Required work
Every record is to be printed exactly as written; pictures are to be omitted.

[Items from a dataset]
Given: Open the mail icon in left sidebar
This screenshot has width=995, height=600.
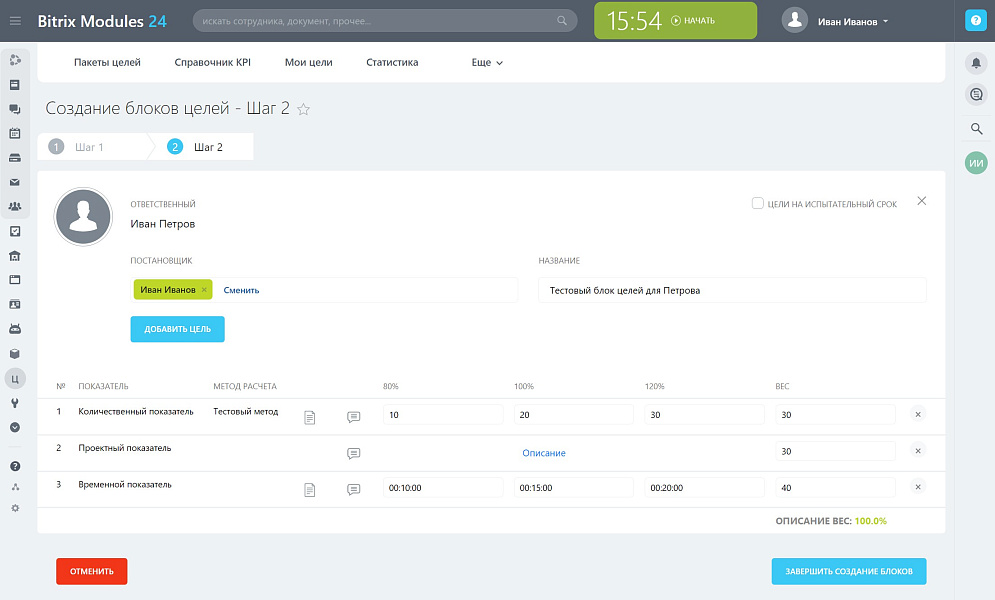Looking at the screenshot, I should [x=15, y=182].
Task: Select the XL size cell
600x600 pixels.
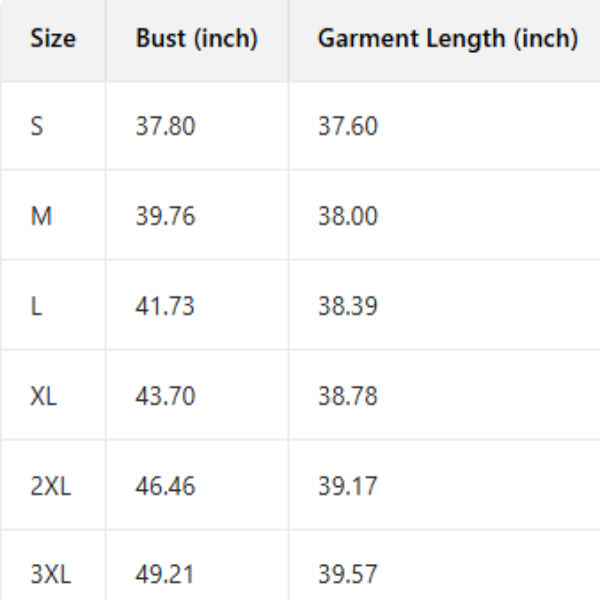Action: pos(44,396)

Written reply
Given: Open the mail icon in left sidebar
This screenshot has width=995, height=600.
Looking at the screenshot, I should [x=15, y=182].
Task: Select the XL size cell
600x600 pixels.
Action: pos(44,396)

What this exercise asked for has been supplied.